Nothing really fit any of those criteria, so in the end, I took the job with the most security and money, hoping that the stability it would offer would offset any dissatisfaction that less steady work would promise. We’d also begun to read the writing on the walls with my husband’s job. Three corporate buyouts later, and about 7 months into my current job, he was laid off. And so began the operating budget we currently use, where we hope for two incomes but can swing it on mine alone if need be.
Then things got cushy, and we decided to have a family. The worst case scenario budget doesn’t really exist any longer. We must have two incomes to make ends meet, like most people. Now, we’re both looking at some major changes in our respective fields. For me, there’s a new set of regulations, changing the way research is done, so my position like thousands of others, may be outsourced and deemed unnecessary under the new laws. My husband’s job may suffer a similar fate, although he’s in a much better position to move into another line of work than I am.
The truth of the matter is that I’ve been doing the same work for ten years. My position has been one without any sort of promotion, outside education, or equivalent lateral move within the organization. If I’m let go, I’ll essentially have to start from scratch. The middle class conundrum I find myself in is that in keeping in autopilot mode, I’ve painted myself into a corner of complacency.
In my 20’s, I had all the energy in the world, it seemed. Working long nights, weekends, and doing heavy lifting was not a problem. Now, I’ve got a set schedule with child care and my body just isn’t as fit as it used to be. The idea of working a late night or a weekend is the opposite of where I want to be, because that’s the precious time I get with my family and these years are too few to waste.

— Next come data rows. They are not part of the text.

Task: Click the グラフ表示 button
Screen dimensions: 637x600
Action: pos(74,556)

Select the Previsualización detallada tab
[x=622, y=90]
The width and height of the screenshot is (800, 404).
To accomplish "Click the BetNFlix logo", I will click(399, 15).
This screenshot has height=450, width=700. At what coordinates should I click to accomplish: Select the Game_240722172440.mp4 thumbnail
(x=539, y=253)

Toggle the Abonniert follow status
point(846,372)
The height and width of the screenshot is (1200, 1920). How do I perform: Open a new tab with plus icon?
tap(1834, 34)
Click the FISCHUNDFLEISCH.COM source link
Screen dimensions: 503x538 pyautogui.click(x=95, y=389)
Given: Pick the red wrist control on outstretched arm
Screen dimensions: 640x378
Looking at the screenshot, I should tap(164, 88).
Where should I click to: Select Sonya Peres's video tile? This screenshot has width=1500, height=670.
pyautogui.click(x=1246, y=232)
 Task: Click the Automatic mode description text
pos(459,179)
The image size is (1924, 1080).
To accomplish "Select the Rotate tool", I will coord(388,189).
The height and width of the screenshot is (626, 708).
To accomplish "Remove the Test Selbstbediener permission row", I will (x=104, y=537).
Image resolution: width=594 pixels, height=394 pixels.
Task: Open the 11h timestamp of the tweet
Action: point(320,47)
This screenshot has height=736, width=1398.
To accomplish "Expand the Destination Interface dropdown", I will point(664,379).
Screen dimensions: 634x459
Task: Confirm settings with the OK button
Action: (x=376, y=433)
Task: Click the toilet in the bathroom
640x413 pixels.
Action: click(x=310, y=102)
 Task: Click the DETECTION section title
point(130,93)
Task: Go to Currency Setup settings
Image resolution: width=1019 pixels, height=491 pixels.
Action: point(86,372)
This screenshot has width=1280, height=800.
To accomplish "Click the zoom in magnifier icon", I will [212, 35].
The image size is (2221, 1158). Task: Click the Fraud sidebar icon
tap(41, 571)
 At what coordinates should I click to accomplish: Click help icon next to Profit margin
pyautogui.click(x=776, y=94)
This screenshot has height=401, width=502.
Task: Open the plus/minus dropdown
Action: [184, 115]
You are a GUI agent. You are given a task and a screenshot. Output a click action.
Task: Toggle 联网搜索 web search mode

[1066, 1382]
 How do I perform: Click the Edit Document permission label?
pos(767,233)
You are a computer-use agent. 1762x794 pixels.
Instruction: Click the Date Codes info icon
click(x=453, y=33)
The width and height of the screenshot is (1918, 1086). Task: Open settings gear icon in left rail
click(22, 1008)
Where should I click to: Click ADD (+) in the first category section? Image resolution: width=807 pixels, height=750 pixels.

Yes, I realize this is a huge first world, white privilege kind of problem to have. That millions of people all over the world take on these changes because they have no choice. But for me, I’m having trouble with it. I’m afraid. I stand before a path of thousands of possibilities, not fearing the work, but just having trouble picking the next one. There’s too much at stake to risk picking something that won’t pay well or have employment opportunities. And given my limitations that simply weren’t an issue before, I’m hesitating to pick something at all.
The employment market is a very different animal than it was 10 years ago, and I’m not sure what to expect, especially given the flood of young people out there willing to take less and work more. It’s a scary thought, starting over. And it’s times like these when I wish I had the guidance from anyone who could tell me which way I should go next. The silence is deafening.